2. Le cas des CDD : une lecture biaisée du Code du travail
L’alerte évoque les articles 40, 41 et 44 du Code du travail pour soutenir l’idée d’illégalité dans la reconduction ou le maintien de certains agents sous contrat à durée déterminée. Or, cette interprétation omet volontairement les marges d’appréciation reconnues à l’employeur public, notamment :
Les CDD spéciaux liés à des projets, à des besoins techniques ou à des impératifs opérationnels, fréquents dans les entreprises stratégiques comme la RVA ;
Les mesures transitoires prises en période d’intérim managérial afin d’assurer la continuité du service public ;
La possibilité de requalification contractuelle ou de prorogation exceptionnelle, sous réserve d’un encadrement administratif.

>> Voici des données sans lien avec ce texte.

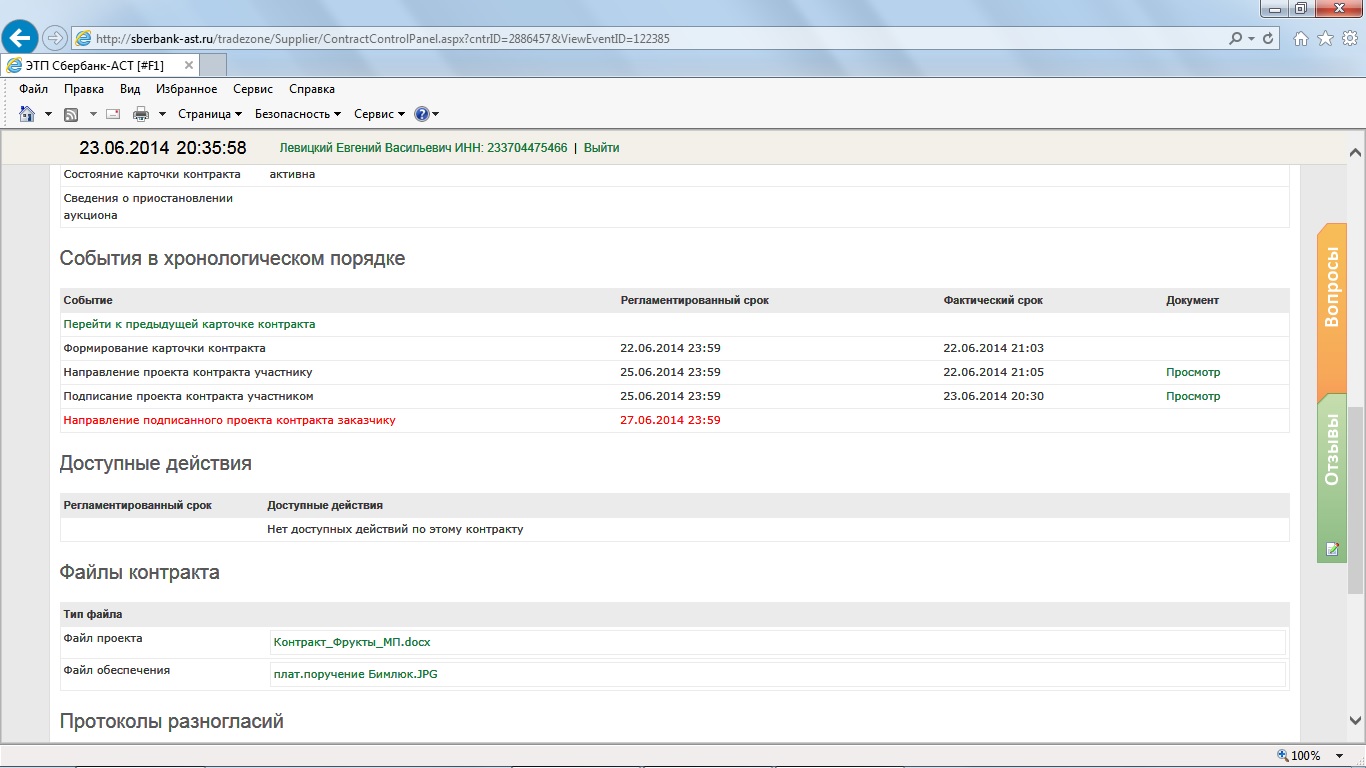The height and width of the screenshot is (768, 1366).
Task: Click the blue Help question mark icon
Action: click(x=421, y=114)
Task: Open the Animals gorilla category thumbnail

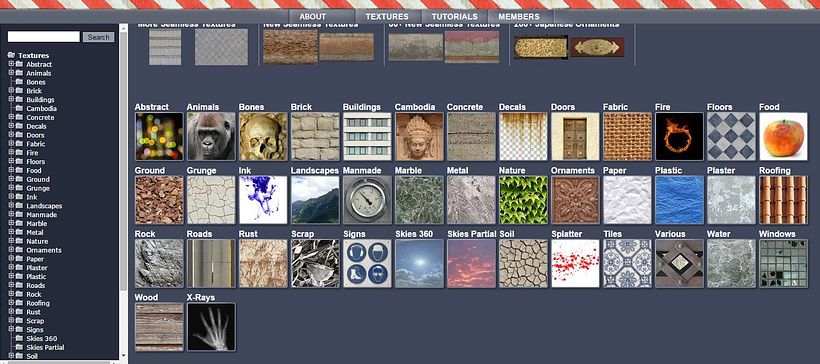Action: (211, 136)
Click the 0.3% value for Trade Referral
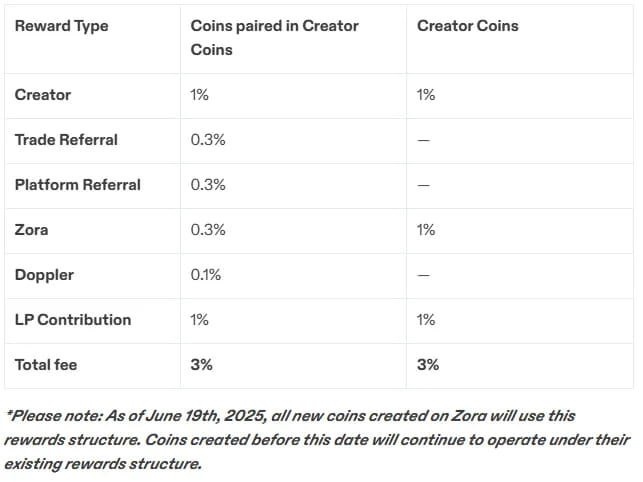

Assimiler toute reconduction ou maintien d’agent à une infraction automatique est donc juridiquement faux et intellectuellement malhonnête.
3. La circulaire de 2023 : un instrument administratif, non une loi
La circulaire évoquée de l’ancien DG Shungu Mavungu n’a aucune valeur supérieure à la loi, et encore moins un caractère intangible.
Un Directeur Général intérimaire, agissant dans le cadre de ses prérogatives, peut légalement adapter certaines mesures internes si l’intérêt du service l’exige, surtout dans un contexte de crise ou de transition.
Présenter cette circulaire comme une norme absolue relève d’une confusion volontaire entre hiérarchie des normes et gestion administrative.
4. Népotisme et clientélisme : des accusations sans preuves
Les termes « népotisme », « clientélisme » et « favoritisme » sont lourds de sens et engagent la responsabilité morale et pénale de ceux qui les profèrent.
Or, aucun nom, aucun lien familial, aucun avantage indu clairement établi n’est fourni dans cette alerte.
En l’absence de faits vérifiables, ces accusations s’apparentent davantage à une tentative de discrédit personnel, ciblant la direction intérimaire, qu’à une dénonciation fondée.
5. Instrumentalisation politique de la fin de mandat
Enfin, il est difficile d’ignorer le timing politique de cette publication, qui associe explicitement la gestion interne de la RVA à la fin du mandat du Président Félix Tshisekedi.
Cette association artificielle suggère une volonté de politiser une question administrative, dans un contexte national sensible, au risque de fragiliser inutilement une entreprise stratégique pour la souveraineté aérienne du pays.
Conclusion
La RVA n’est pas en danger parce que des décisions administratives sont prises dans un contexte complexe.
Ce qui est réellement dangereux, en revanche, c’est la désinformation, l’approximation juridique et l’exploitation médiatique de situations internes, sans respect des procédures légales ni de la présomption de légalité des actes administratifs.
La Primature, si elle doit être interpellée, devrait l’être sur la base de rapports officiels, d’audits documentés et de décisions de justice, et non de câbles médiatiques à forte charge émotionnelle.
L’État de droit se défend par le droit, non par le sensationnalisme.